━━━━━ The records ━━━━━

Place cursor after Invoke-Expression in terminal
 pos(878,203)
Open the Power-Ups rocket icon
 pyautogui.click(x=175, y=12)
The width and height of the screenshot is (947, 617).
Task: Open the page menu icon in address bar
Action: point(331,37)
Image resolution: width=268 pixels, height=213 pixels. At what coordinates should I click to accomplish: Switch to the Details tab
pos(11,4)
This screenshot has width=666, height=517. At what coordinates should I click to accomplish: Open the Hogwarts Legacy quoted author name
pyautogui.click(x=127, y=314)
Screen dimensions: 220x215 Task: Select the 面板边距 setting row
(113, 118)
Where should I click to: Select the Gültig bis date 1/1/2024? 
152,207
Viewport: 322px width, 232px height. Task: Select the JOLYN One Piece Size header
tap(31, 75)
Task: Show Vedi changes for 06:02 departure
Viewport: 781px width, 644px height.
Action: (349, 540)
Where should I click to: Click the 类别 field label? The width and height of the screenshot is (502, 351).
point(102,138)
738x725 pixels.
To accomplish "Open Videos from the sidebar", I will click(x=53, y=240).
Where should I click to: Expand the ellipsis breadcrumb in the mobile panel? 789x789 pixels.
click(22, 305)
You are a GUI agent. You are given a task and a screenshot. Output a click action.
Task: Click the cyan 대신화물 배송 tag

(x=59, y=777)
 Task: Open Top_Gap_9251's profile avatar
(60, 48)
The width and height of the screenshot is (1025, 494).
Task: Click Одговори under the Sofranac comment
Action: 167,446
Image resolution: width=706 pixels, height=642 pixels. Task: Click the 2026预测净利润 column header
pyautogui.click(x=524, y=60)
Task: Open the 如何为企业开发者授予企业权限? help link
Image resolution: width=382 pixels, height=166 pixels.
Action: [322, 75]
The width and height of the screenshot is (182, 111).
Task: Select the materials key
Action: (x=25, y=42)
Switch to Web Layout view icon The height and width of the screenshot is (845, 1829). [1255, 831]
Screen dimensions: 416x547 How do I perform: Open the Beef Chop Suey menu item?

━━━━━

■ **Task goal**
Write out, please, only the lines from the one with "You are a GUI" through the last line above, both included and unchanged.

■ **Your solution**
You are a GUI agent. You are given a task and a screenshot. Output a click action.
Task: Click the cyan 대신화물 배송 tag

(x=59, y=777)
 Task: Open Top_Gap_9251's profile avatar
(60, 48)
The width and height of the screenshot is (1025, 494).
Task: Click Одговори under the Sofranac comment
Action: 167,446
Image resolution: width=706 pixels, height=642 pixels. Task: Click the 2026预测净利润 column header
pyautogui.click(x=524, y=60)
Task: Open the 如何为企业开发者授予企业权限? help link
Image resolution: width=382 pixels, height=166 pixels.
Action: [322, 75]
The width and height of the screenshot is (182, 111).
Task: Select the materials key
Action: (x=25, y=42)
Switch to Web Layout view icon The height and width of the screenshot is (845, 1829). [1255, 831]
Screen dimensions: 416x547 How do I perform: Open the Beef Chop Suey menu item?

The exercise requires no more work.